## [PROBLEM]
Reproduce every line of the material from the line containing "The image size" through the last line, with both of those lines included. Leave the pictures out of your answer.

## [TASK MATERIAL]
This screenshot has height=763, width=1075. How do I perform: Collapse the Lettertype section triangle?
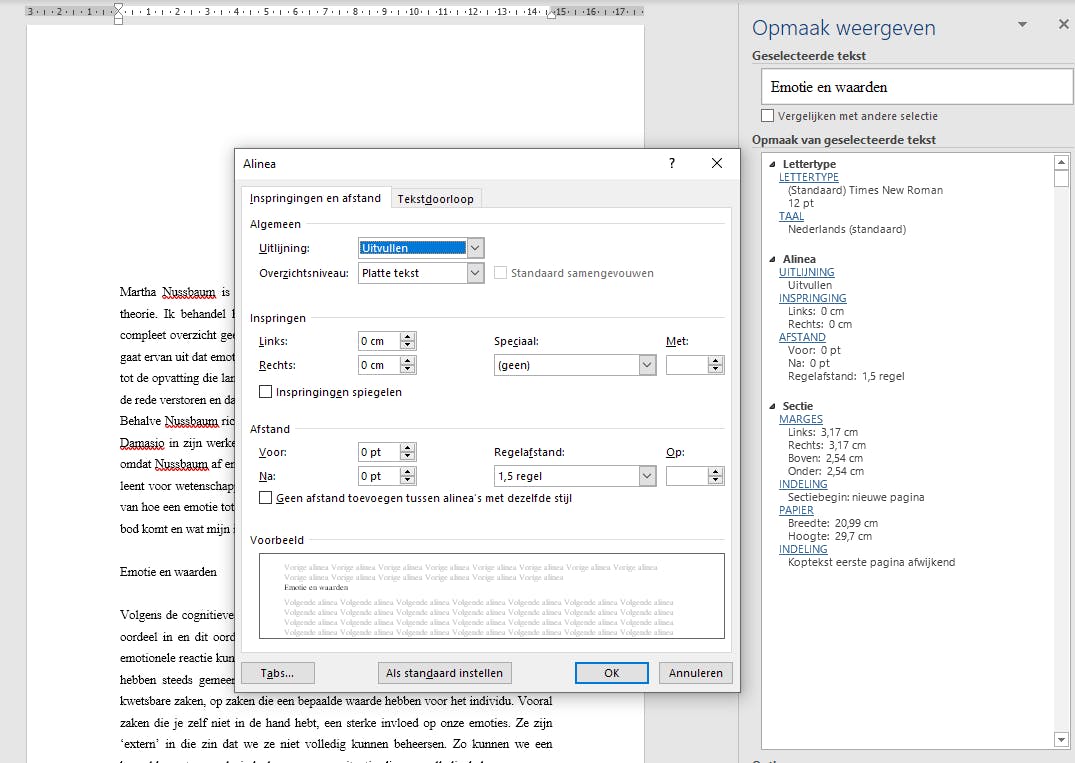(x=772, y=164)
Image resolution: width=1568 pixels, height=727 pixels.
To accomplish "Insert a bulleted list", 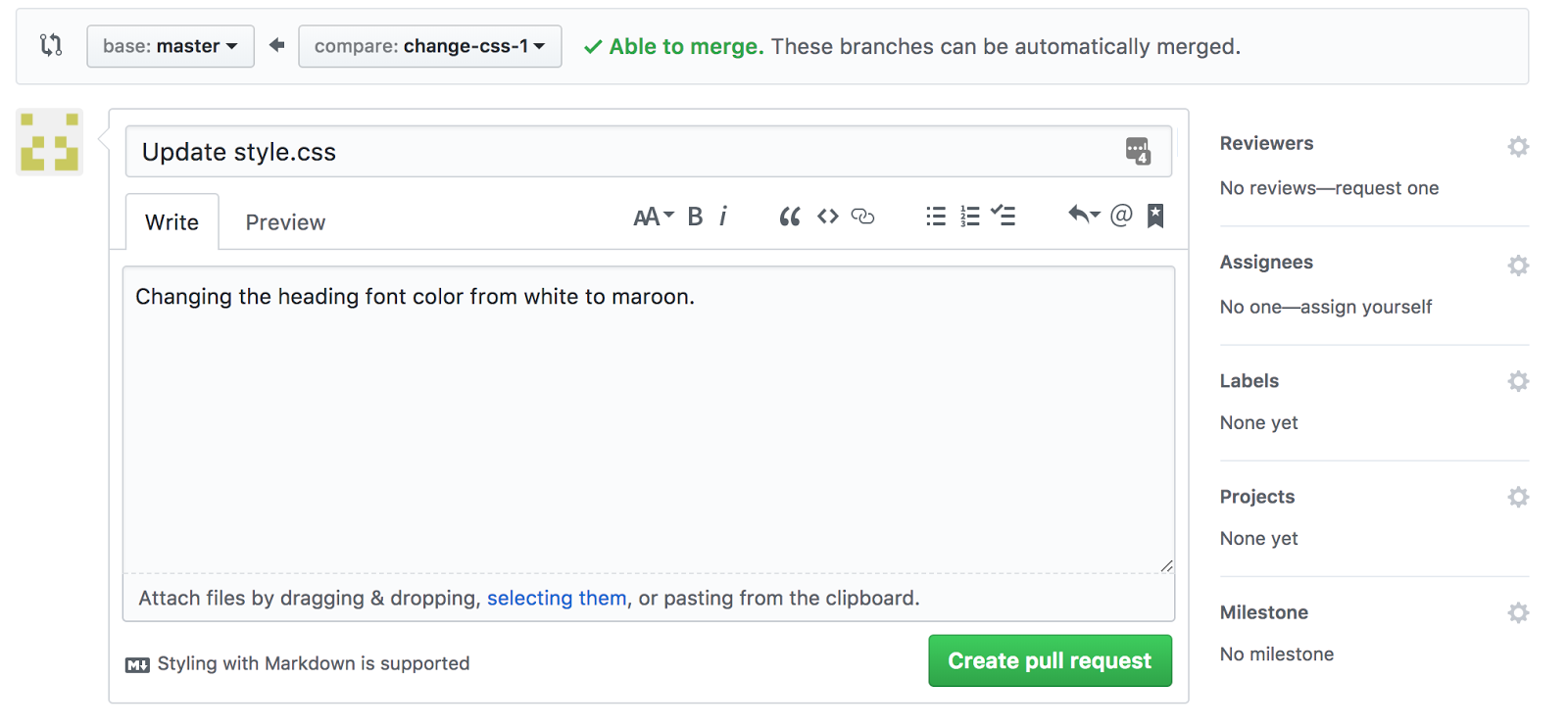I will point(936,217).
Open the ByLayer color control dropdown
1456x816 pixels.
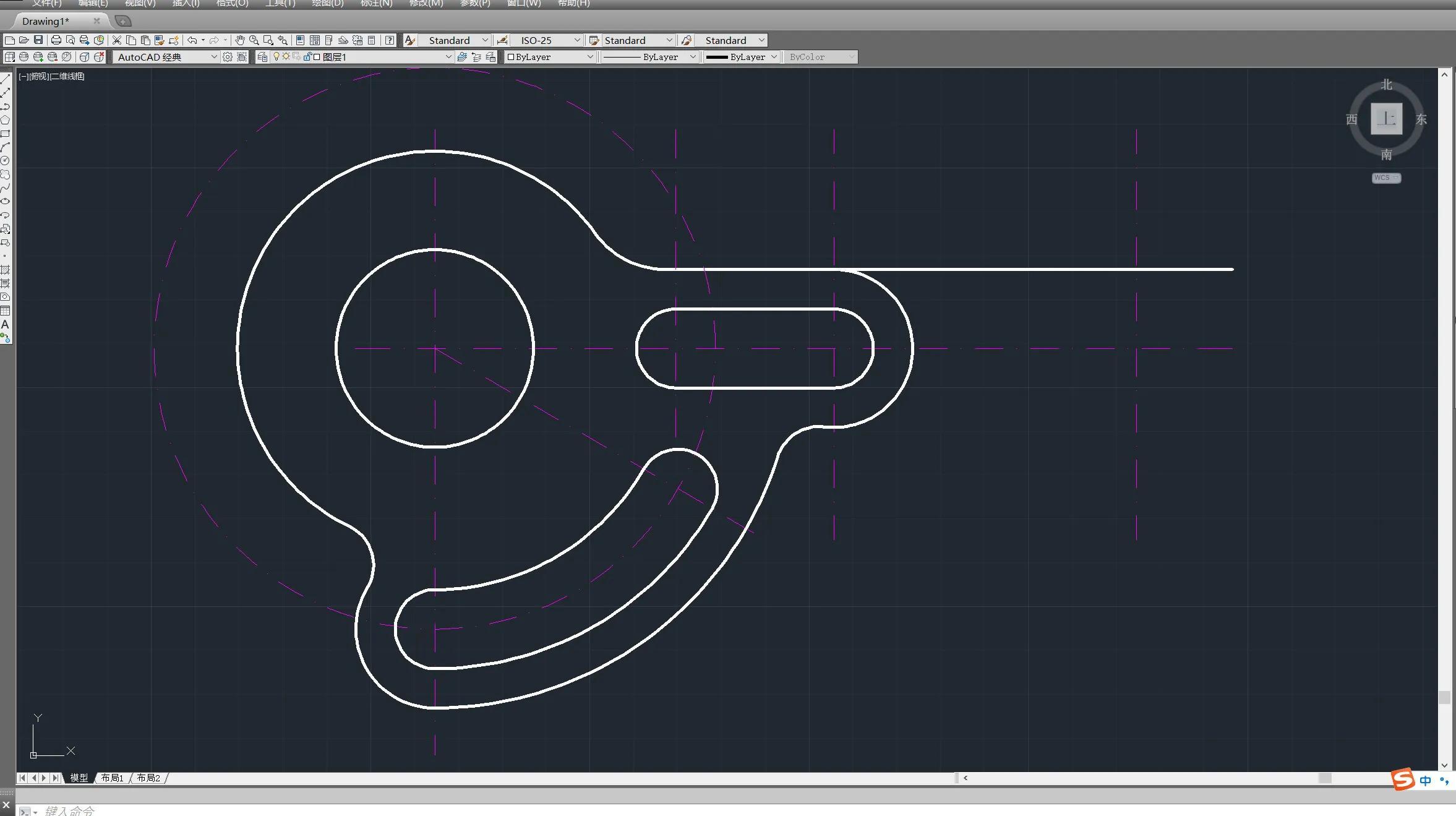pos(589,57)
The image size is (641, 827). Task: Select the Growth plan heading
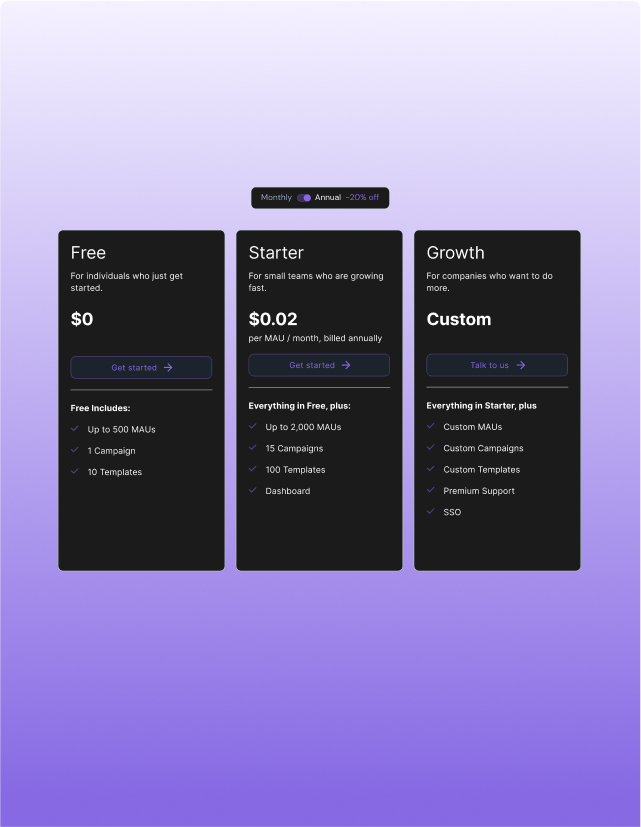456,253
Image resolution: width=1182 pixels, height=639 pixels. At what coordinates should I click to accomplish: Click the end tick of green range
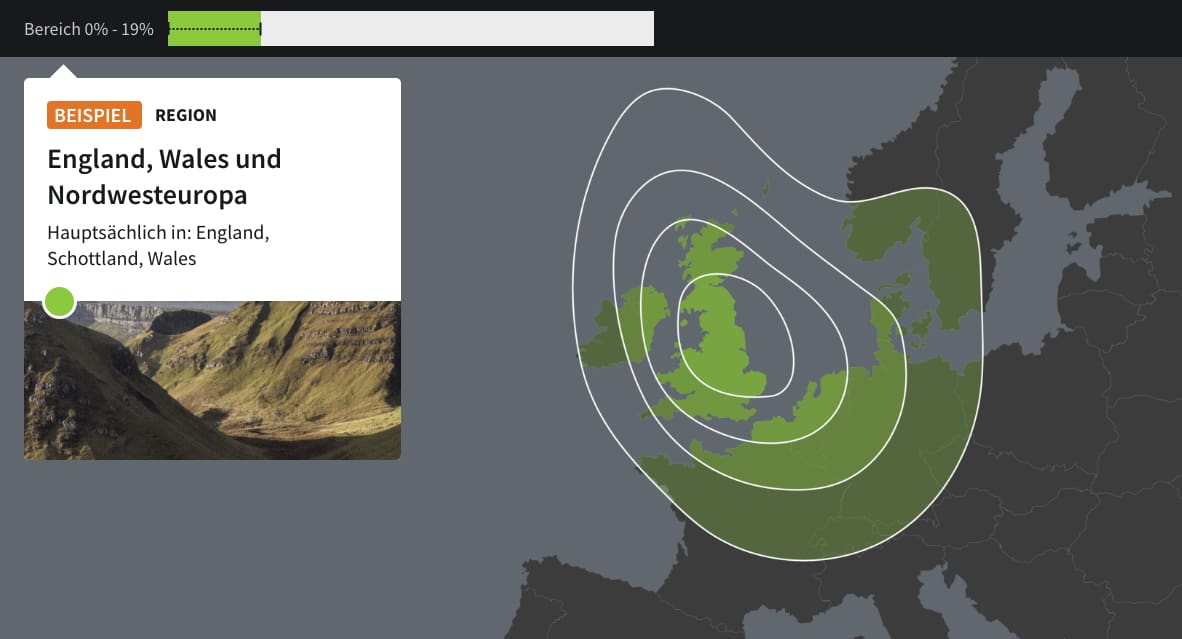point(261,29)
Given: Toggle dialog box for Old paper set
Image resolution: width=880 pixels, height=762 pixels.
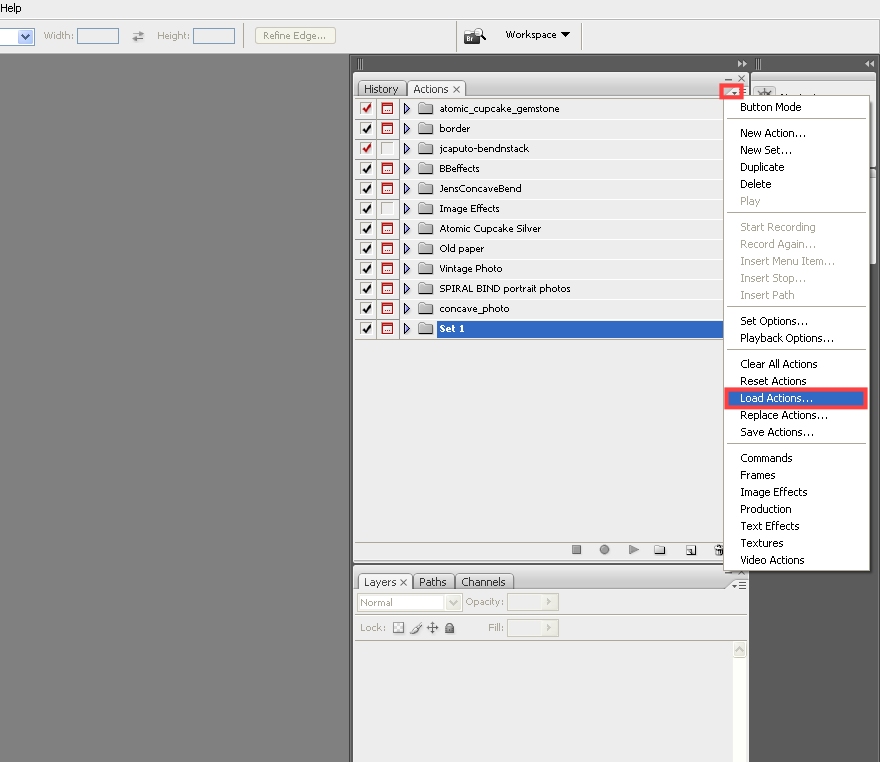Looking at the screenshot, I should [x=387, y=249].
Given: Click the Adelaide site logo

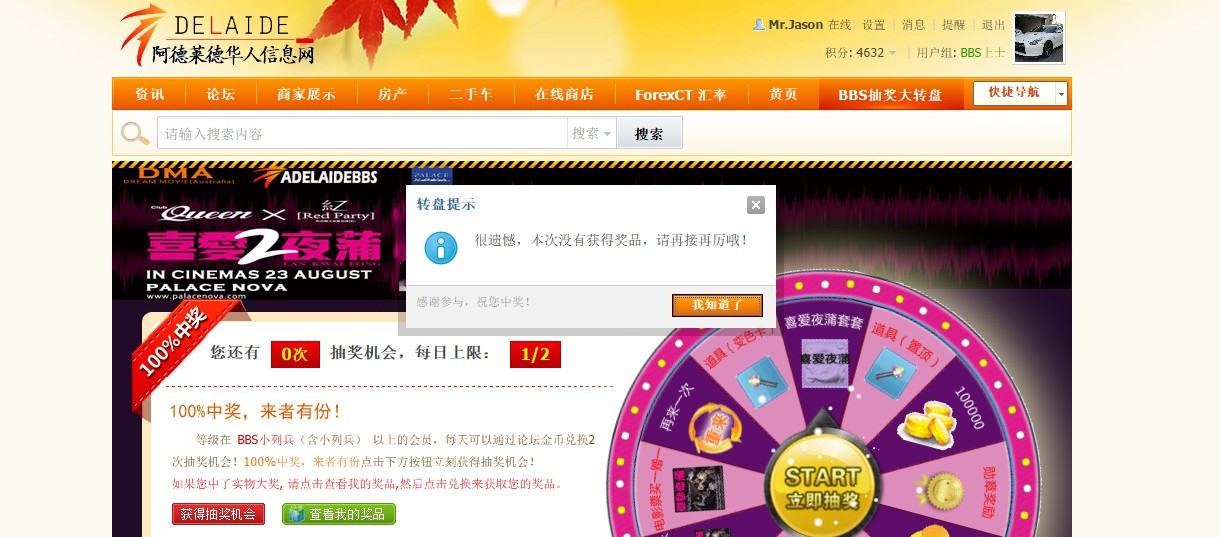Looking at the screenshot, I should tap(218, 38).
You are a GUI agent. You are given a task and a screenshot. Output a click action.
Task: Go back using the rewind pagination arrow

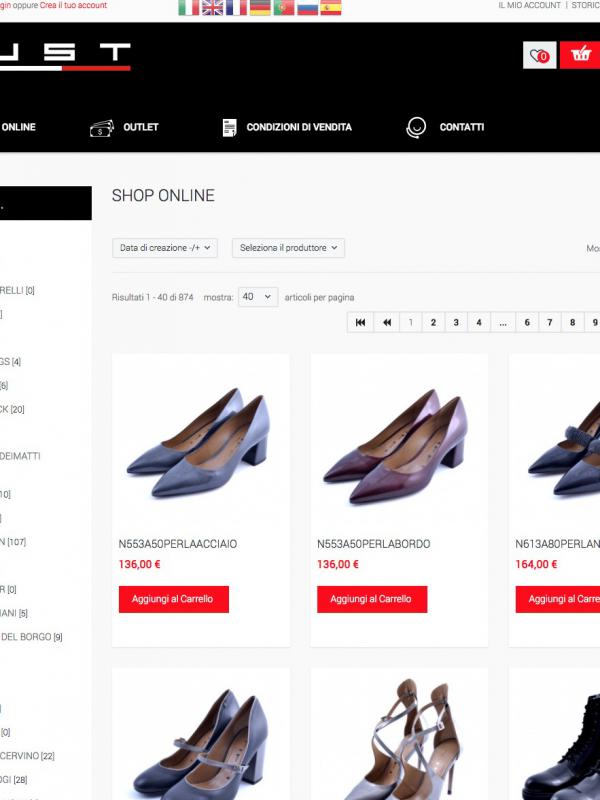coord(386,322)
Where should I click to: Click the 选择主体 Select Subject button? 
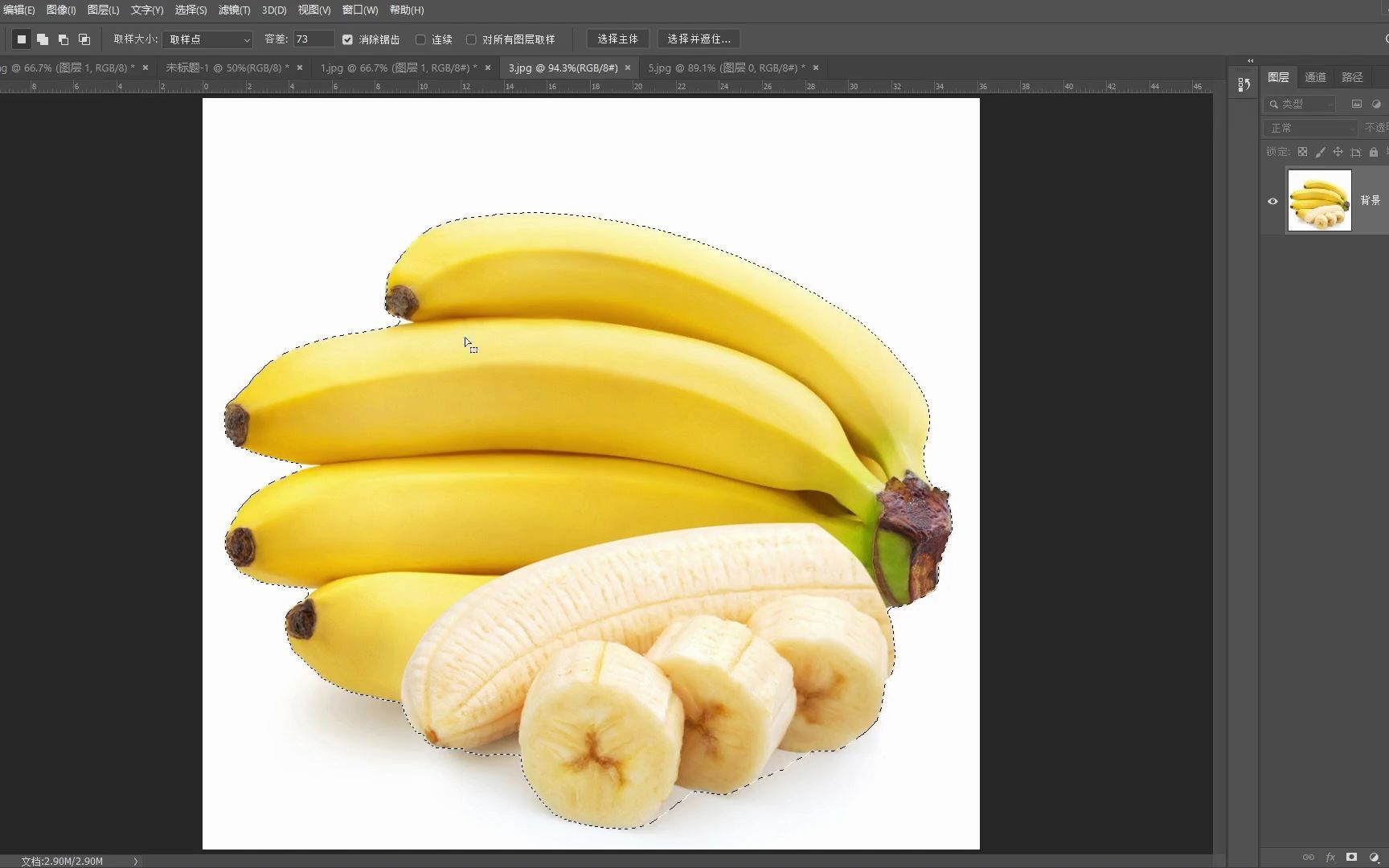617,38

## [WRITTEN ANSWER]
The image size is (641, 827). Task: Select the Growth plan heading
456,253
Image resolution: width=1182 pixels, height=639 pixels. At what coordinates should I click to accomplish: Click the end tick of green range
point(261,29)
Given: Toggle dialog box for Old paper set
Image resolution: width=880 pixels, height=762 pixels.
Looking at the screenshot, I should [x=387, y=249].
Given: Click the Adelaide site logo

Looking at the screenshot, I should tap(218, 38).
You are a GUI agent. You are given a task and a screenshot. Output a click action.
Task: Go back using the rewind pagination arrow

coord(386,322)
Where should I click to: Click the 选择主体 Select Subject button? 
617,38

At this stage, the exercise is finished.